#### [SET PROBLEM]
Identify every line in the data below that contains the string "label" and reproduce each of those lines in full.

§ §

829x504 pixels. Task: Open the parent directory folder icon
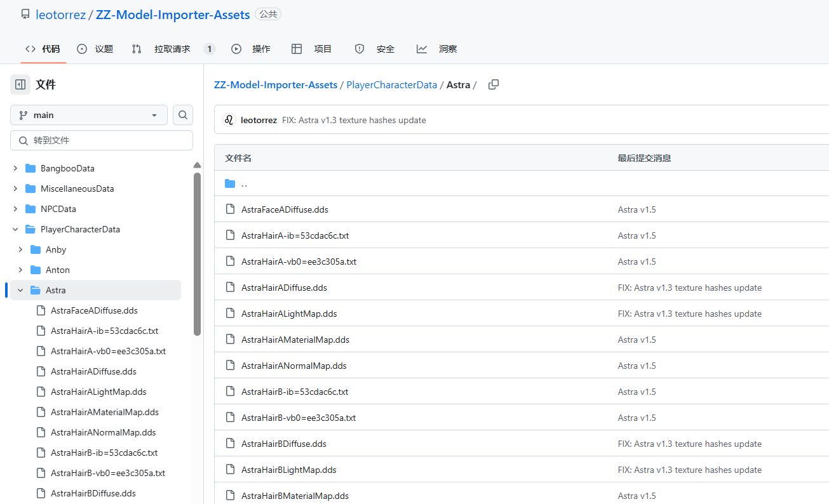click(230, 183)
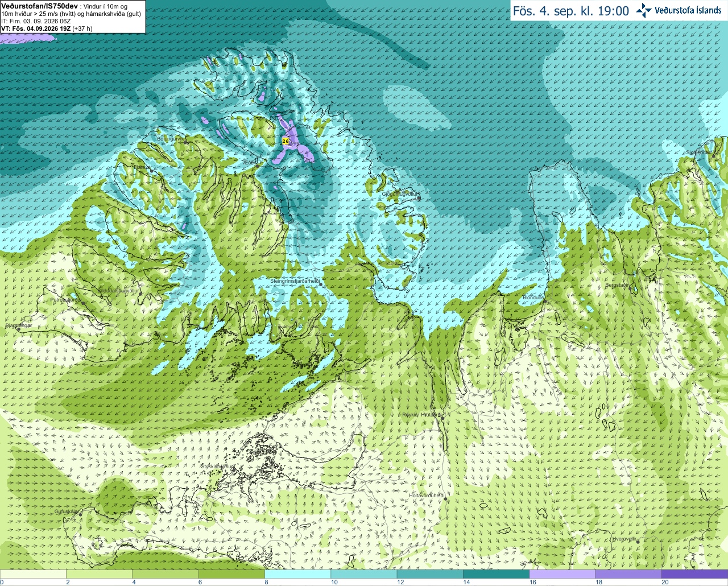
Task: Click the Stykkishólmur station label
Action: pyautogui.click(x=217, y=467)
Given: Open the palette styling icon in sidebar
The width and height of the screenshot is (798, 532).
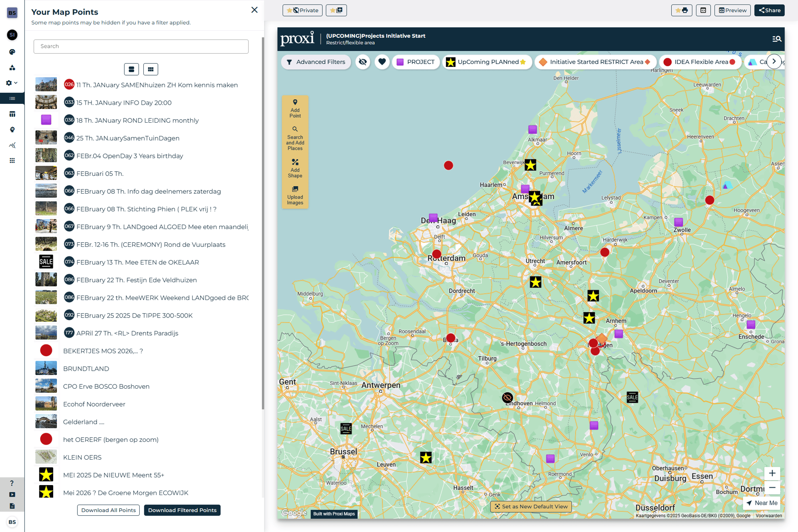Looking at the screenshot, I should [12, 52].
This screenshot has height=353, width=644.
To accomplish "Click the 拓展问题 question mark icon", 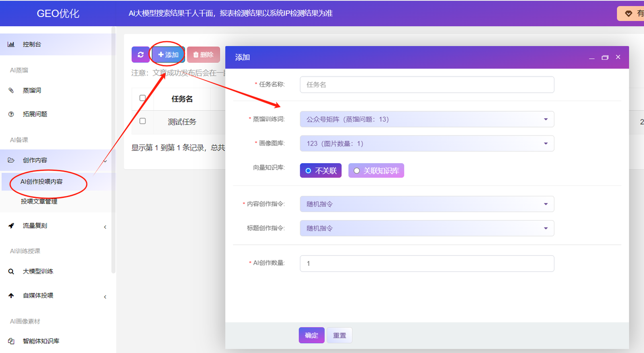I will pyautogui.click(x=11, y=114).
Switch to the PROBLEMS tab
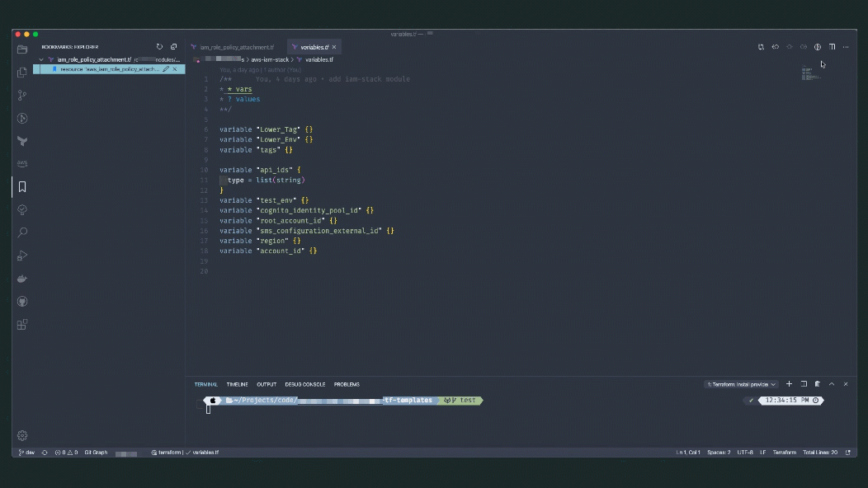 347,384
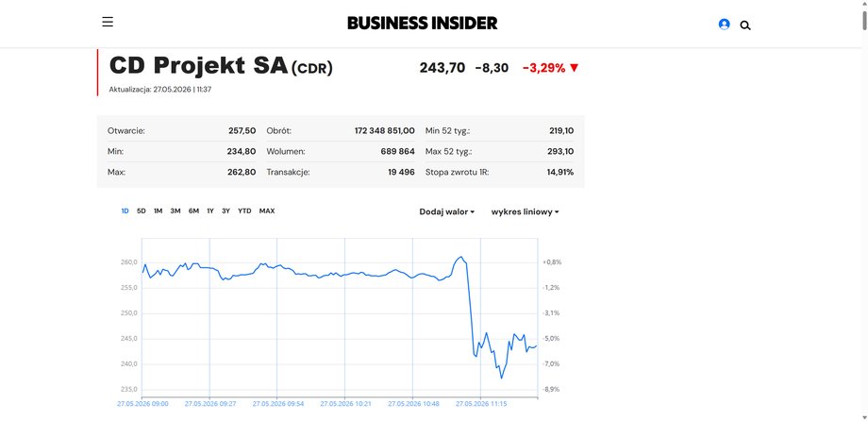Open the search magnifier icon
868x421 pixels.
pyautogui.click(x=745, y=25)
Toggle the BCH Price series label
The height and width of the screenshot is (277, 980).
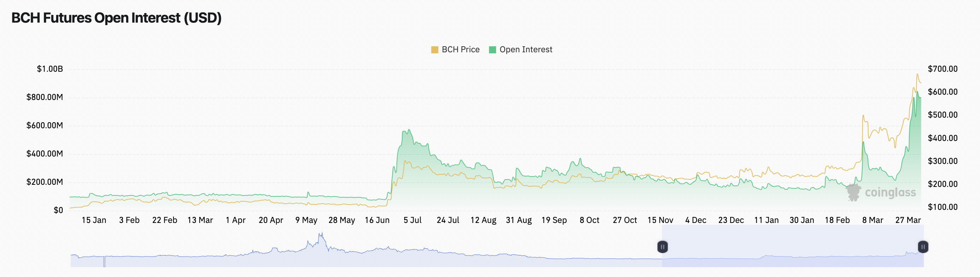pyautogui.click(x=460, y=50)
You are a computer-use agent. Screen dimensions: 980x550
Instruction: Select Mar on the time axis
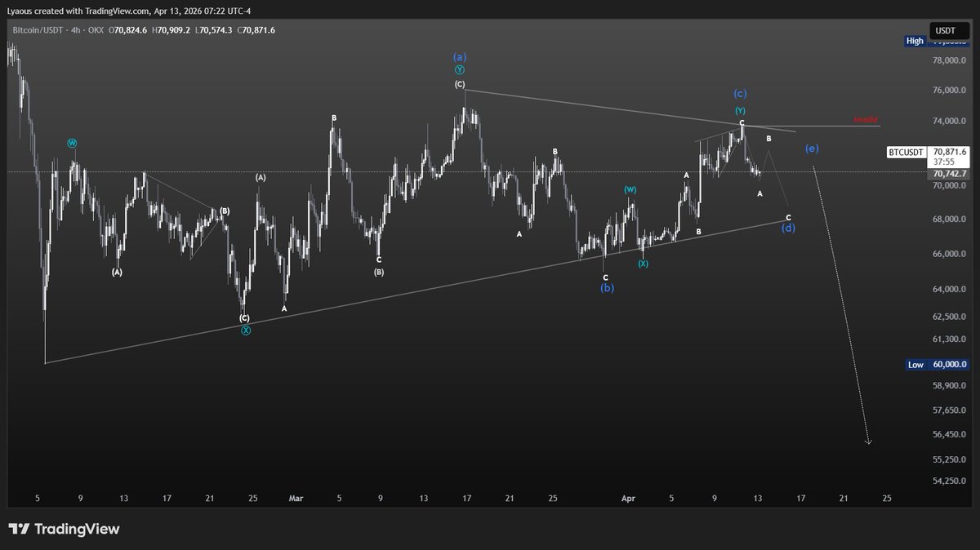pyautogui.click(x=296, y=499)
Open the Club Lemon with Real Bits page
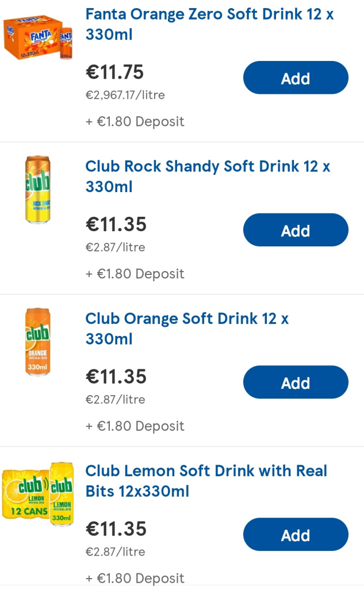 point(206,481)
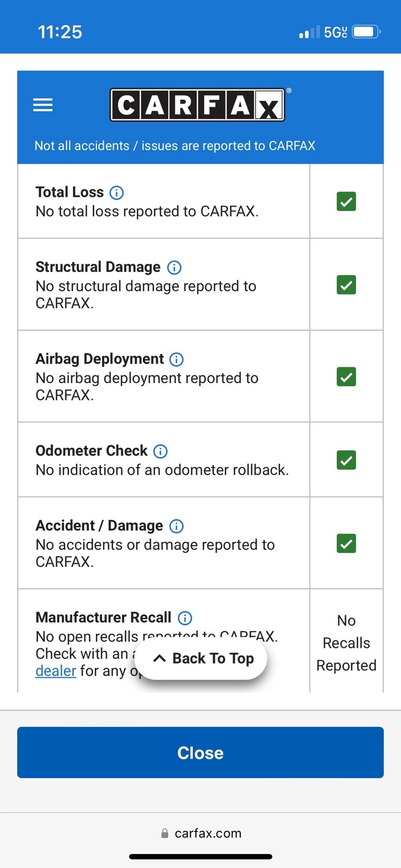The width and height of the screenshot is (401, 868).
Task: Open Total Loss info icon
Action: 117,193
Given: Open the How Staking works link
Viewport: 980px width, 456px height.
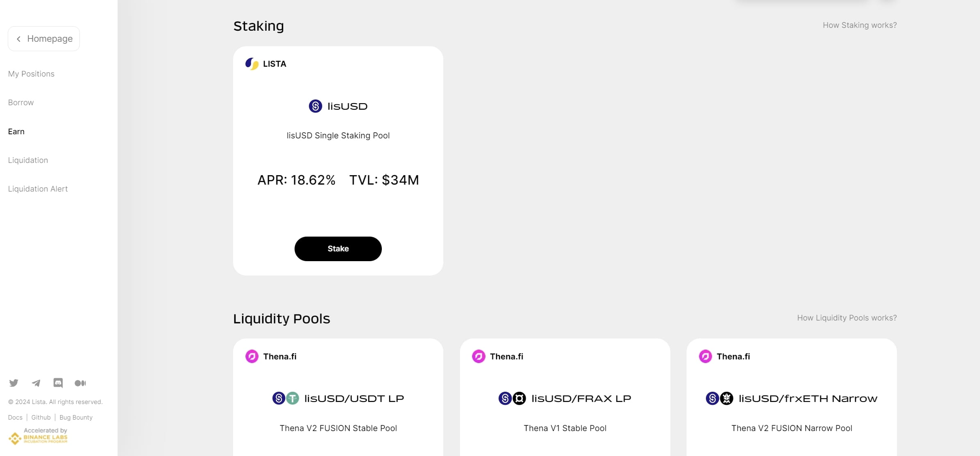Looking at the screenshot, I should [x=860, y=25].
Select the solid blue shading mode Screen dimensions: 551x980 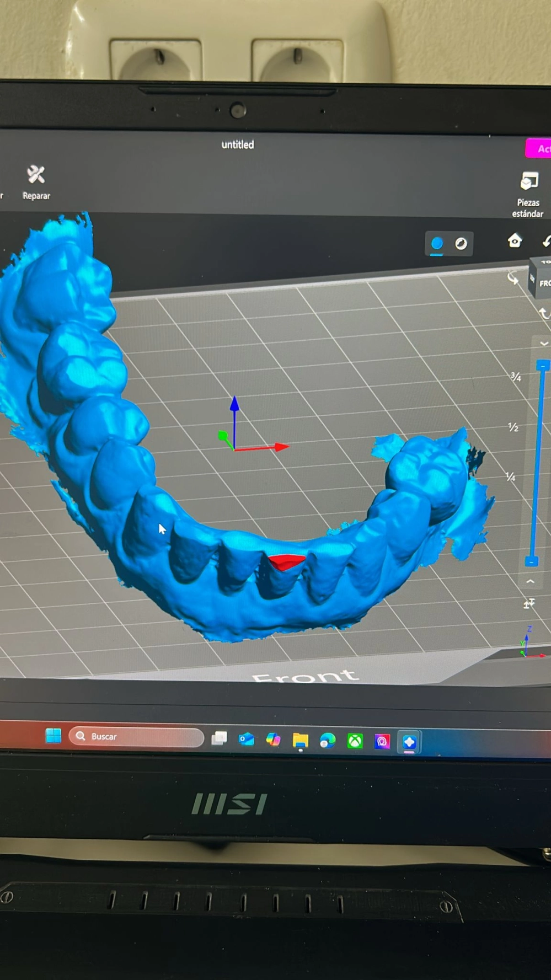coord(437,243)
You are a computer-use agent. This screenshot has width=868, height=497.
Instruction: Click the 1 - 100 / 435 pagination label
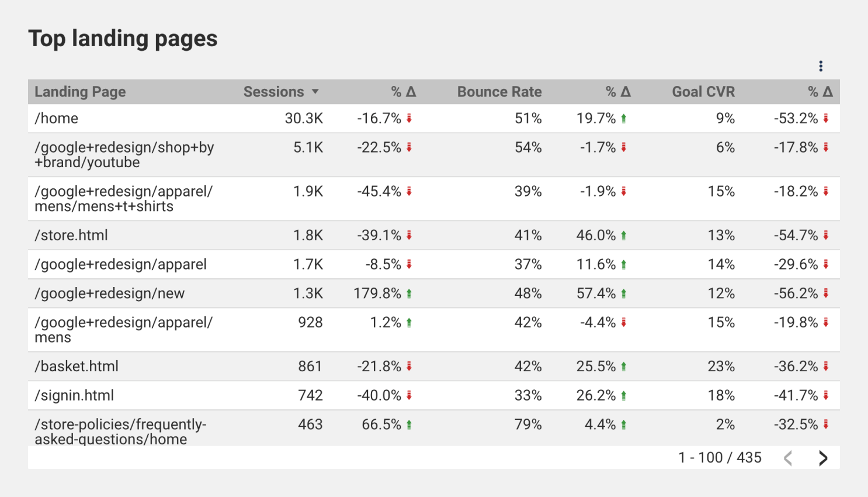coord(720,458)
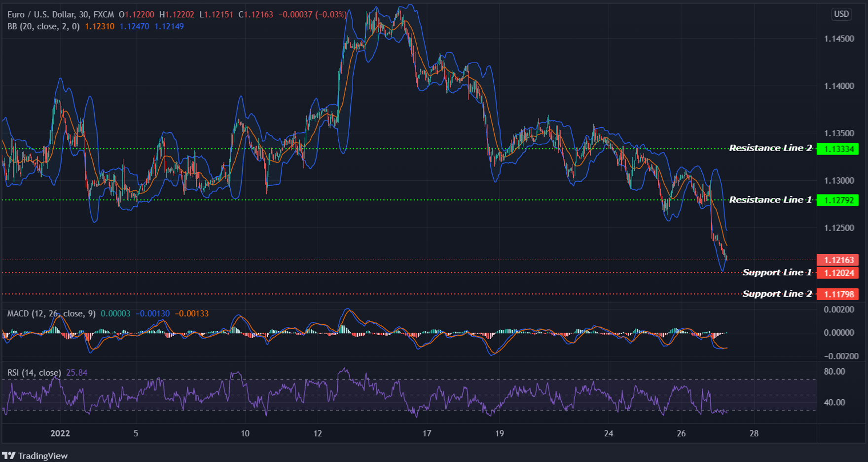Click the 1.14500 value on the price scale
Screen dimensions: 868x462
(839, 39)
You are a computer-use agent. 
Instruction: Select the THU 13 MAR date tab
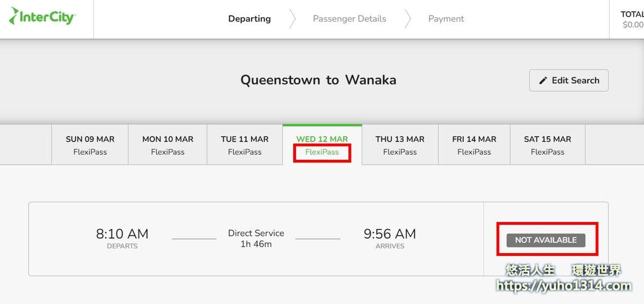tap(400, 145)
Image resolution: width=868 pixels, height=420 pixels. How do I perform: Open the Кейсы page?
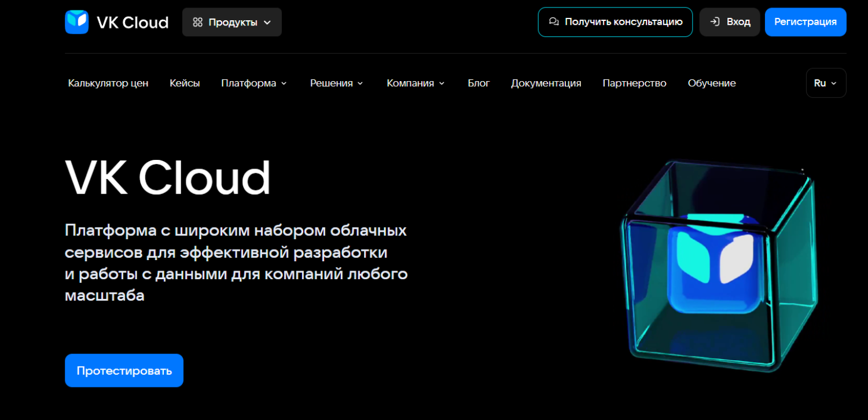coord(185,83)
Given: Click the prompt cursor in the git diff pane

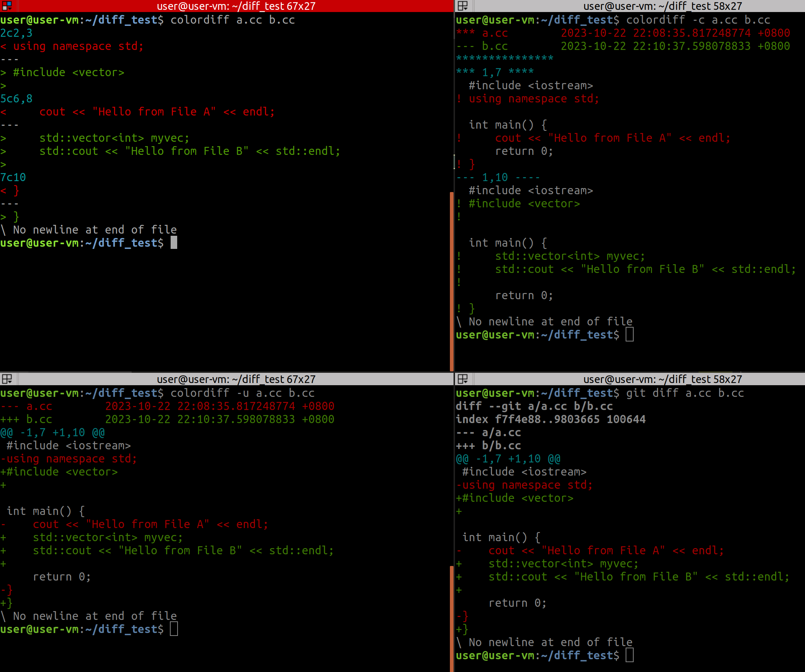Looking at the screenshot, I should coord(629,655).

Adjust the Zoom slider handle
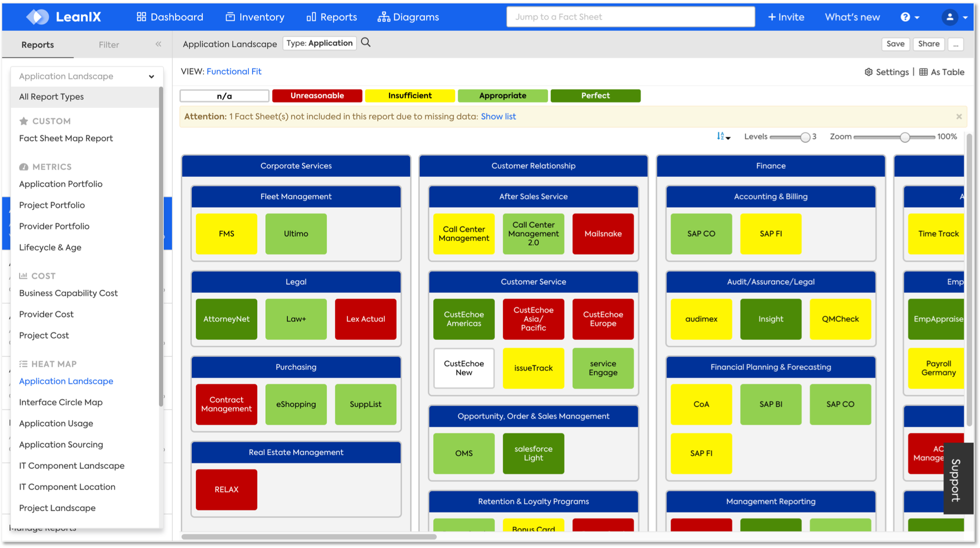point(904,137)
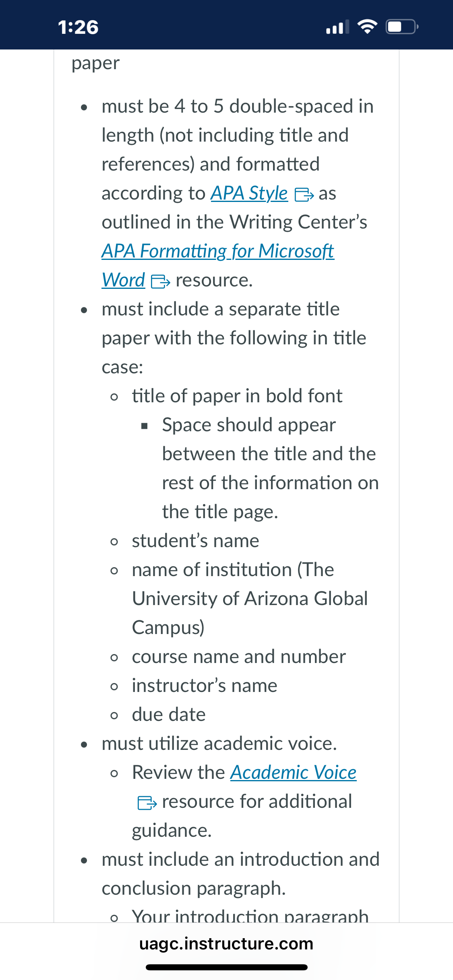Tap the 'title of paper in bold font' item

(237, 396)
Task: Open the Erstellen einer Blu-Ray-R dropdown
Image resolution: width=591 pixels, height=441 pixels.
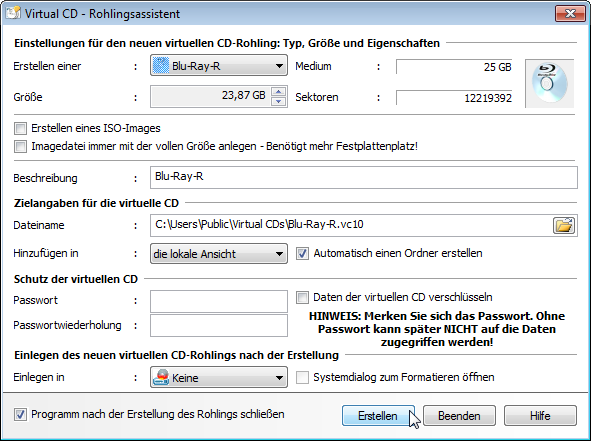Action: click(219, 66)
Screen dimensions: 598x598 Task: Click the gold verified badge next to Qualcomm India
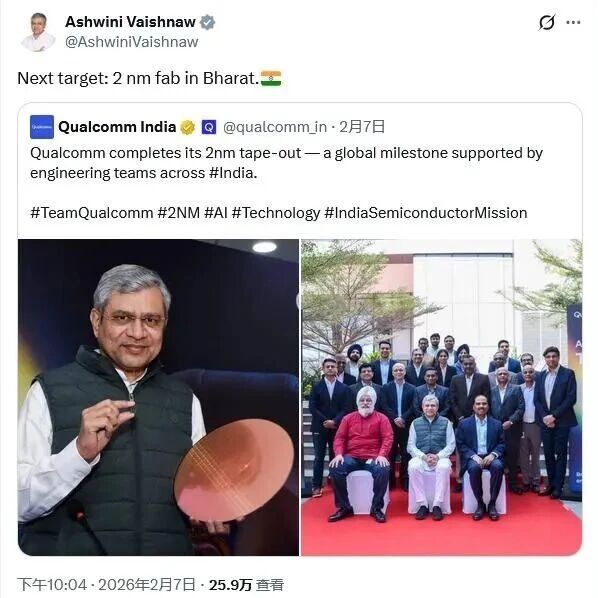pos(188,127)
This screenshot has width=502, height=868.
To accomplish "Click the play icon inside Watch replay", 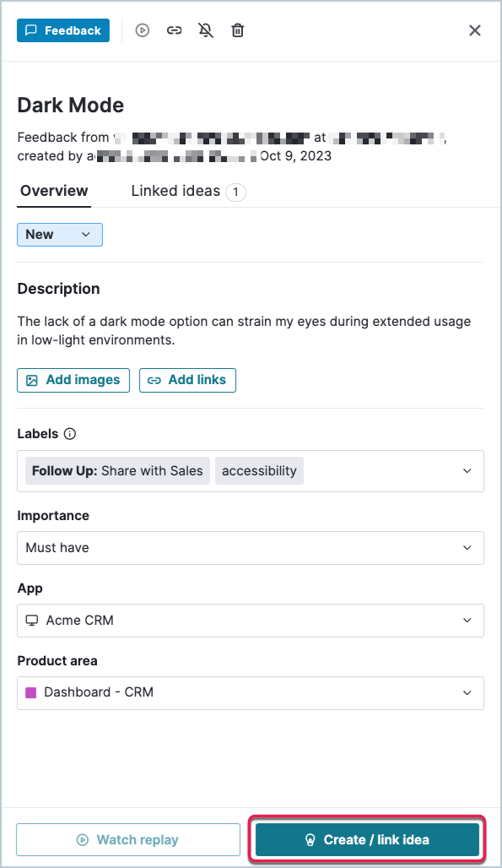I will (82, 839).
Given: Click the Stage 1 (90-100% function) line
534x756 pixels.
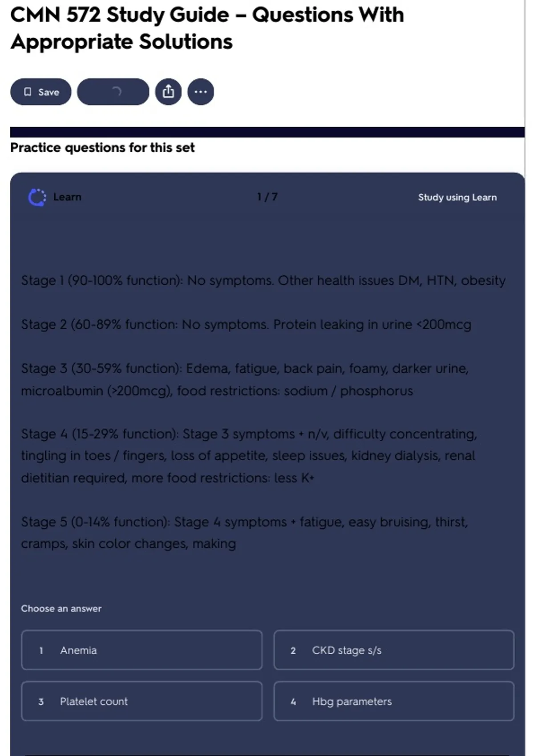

§ §

#### [EXERCISE SOLUTION]
Task: Click the Stykkishólmur station label
Toggle the BCH Price series label
Instruction: Click the 1 - 100 / 435 pagination label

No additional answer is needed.